La partita ha dato segnali inequivocabili sin dai primi punti. Già nel secondo “quindici”, Federer ha provato a rispondere in controbalzo, come a marcare un territorio che sente suo. Djokovic è parso in palla, attento. Ha cancellato con sufficiente autorità le quattro palle break concesse, tre sull'1-1 e una sul 2-2. Tuttavia, non riusciva ad essere incisivo in risposta. Federer non gli concedeva nulla e si arrivava piuttosto rapidamente al tie-break, già raccontato. Sullo slancio, Roger ha preso il break in avvio di secondo e ha potuto fare gara di testa fino alla fine. Difficoltà? Soltanto nel settimo game, quando Djokovic è arrivato almeno a 40 in risposta. Ma un rovescio in corridoio ha messo fine ai propositi di una rimonta che sarebbe stata comunque complicata. L'ultimo game è stata una dolce passerella, ma ancor più dolce è stato il seguito: dopo la stretta di mano, Roger è andato al suo angolo (fatto inusuale per lui) a prendersi l'abbraccio delle gemelline Charlene Riva e Myla Rose, che a 6 anni iniziano a capire che papà è un fenomeno. Una scena di grande tranquillità, serenità, come se un pezzo di questo titolo fosse anche loro, di una famiglia ricca (di sicuro) e felice (probabile).
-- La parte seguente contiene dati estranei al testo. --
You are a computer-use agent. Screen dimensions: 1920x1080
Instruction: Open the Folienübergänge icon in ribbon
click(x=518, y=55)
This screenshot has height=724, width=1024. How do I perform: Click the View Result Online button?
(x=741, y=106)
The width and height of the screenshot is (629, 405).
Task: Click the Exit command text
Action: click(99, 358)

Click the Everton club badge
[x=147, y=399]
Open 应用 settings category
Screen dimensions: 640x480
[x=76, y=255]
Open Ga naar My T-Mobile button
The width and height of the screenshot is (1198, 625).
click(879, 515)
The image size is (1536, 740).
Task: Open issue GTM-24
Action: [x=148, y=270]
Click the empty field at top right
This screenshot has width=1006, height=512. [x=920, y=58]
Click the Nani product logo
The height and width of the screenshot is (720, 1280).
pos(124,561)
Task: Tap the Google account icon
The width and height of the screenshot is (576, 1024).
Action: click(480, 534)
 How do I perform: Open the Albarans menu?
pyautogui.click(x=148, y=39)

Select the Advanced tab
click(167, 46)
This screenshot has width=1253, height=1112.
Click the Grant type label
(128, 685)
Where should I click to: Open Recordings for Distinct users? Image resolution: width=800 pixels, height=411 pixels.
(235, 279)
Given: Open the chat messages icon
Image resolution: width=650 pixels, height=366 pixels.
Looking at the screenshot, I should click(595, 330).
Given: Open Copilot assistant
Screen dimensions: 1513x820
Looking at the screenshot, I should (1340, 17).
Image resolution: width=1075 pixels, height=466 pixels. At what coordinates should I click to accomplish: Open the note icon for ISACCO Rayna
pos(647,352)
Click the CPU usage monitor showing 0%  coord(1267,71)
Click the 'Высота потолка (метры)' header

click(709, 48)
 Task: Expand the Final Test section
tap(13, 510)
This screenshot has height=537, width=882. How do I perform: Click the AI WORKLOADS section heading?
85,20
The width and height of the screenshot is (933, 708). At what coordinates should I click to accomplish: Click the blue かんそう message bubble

Restano i numeri, le statistiche, sempre più splendenti. Per Roger è il titolo numero 87, sempre più vicino alla seconda posizione di Ivan Lendl (94), ma è il primo in cui batte nello stesso torneo numero 1 e numero 2 ATP. Beh, è normale, visto che per anni quelle posizioni erano occupate da lui…”Ho provato a variare il più possibile sulla seconda palla di Nole e speravo di servire alla grande per tenermi lontano dai guai – ha detto lo svizzero – lui ha avuto un cattivo game in avvio di secondo set e questo ha fatto la differenza”. Frase improntata alla modestia, quasi eccessiva. Perché dentro questo titolo c'è molto di Roger.


ADATTARE IL PROPRIO TENNIS

Interessante il resto del ragionamento: “Nel corso degli anni, Novak ha saputo adattarsi al mio gioco ed è migliorato molto. I suoi movimenti, così come i suoi fondamentali, sono molto solidi. Non sbaglia più col dritto come gli capitava un tempo”. E' un'implicita ammissione del fatto che Roger ha dovuto fare uno step in più, come se stavolta fosse compito suo adattarsi al gioco del serbo. E lo ha fatto. E Nole? Ancora una volta è rimandato l'appuntamento con il Career Golden Masters, con Cincinnati diventato una maledizione quasi come Parigi, visto che ci ha perso la bellezza di 5 finali, il 20% delle sue sconfitte complessive in un match clou. “Credo che Roger sia stato più aggressivo che in ogni altro torneo perché la superficie e le condizioni glielo permettevano – ha detto Nole – lui adora giocare a questi ritmi. Sapevo che sarebbe stato aggressivo e che dovevo trovare un modo per contrastarlo. L'ho fatto bene fino al tie-brek, poi lui è stato migliore di me. Ho fatto troppi doppi falli e ho perso il servizio. Per come ho giocato in questi giorni, la finale è un buon risultato”. Nel frattempo, Federer torna in vantaggio negli scontri diretti. E il 18esimo Slam, agognato da oltre tre anni, d'improvviso sembra tornato possibile. Probabile?